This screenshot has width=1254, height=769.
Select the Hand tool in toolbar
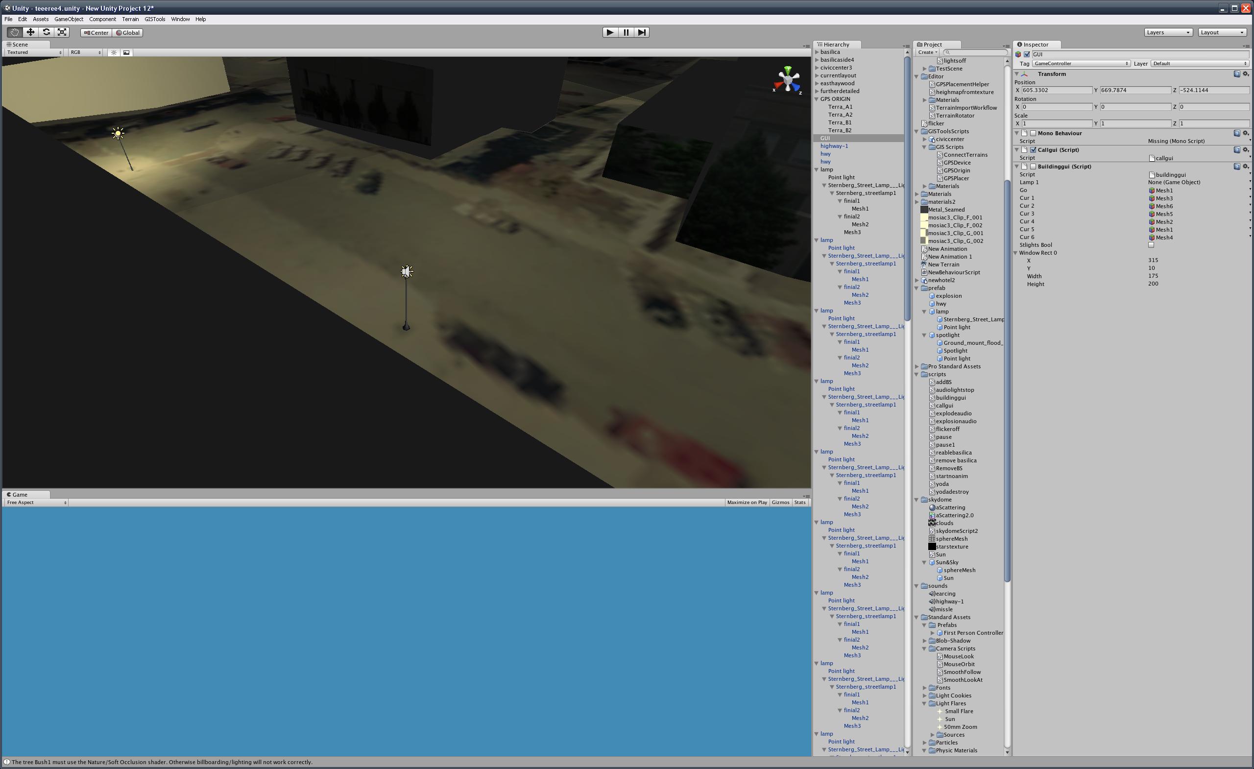(14, 32)
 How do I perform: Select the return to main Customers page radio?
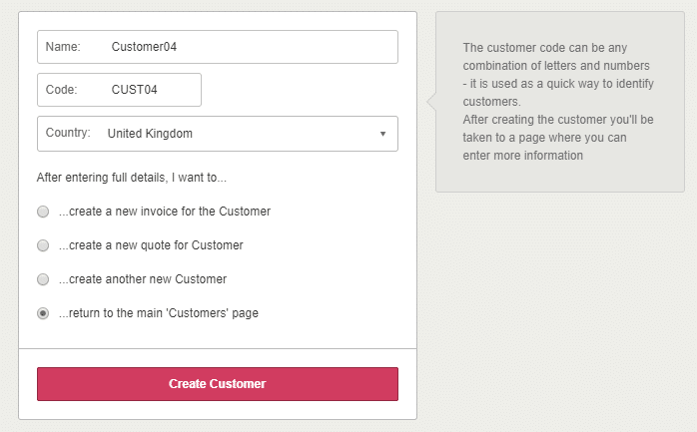(x=43, y=313)
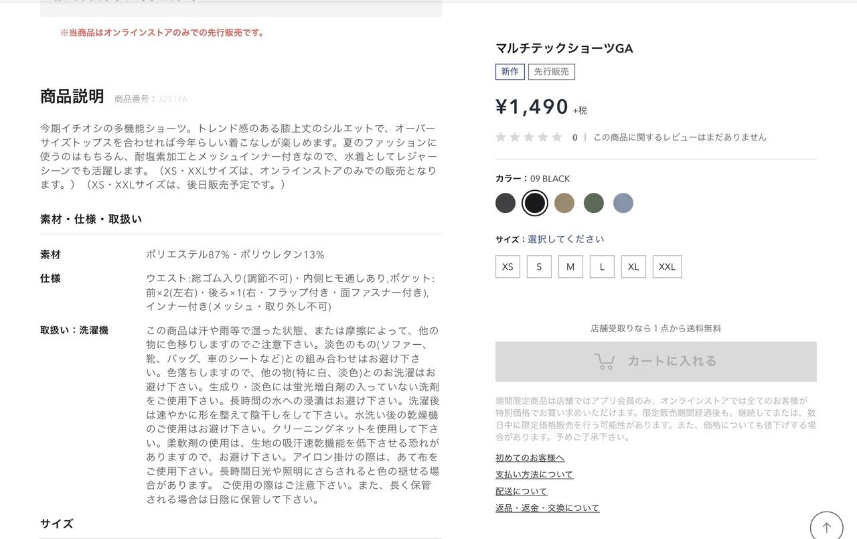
————
Every record is to be reproduced exactly, with no pictures included.

This screenshot has width=1254, height=769.
Select the Hand tool in toolbar
(14, 32)
 How do I perform: Select the return to main Customers page radio?
(x=43, y=313)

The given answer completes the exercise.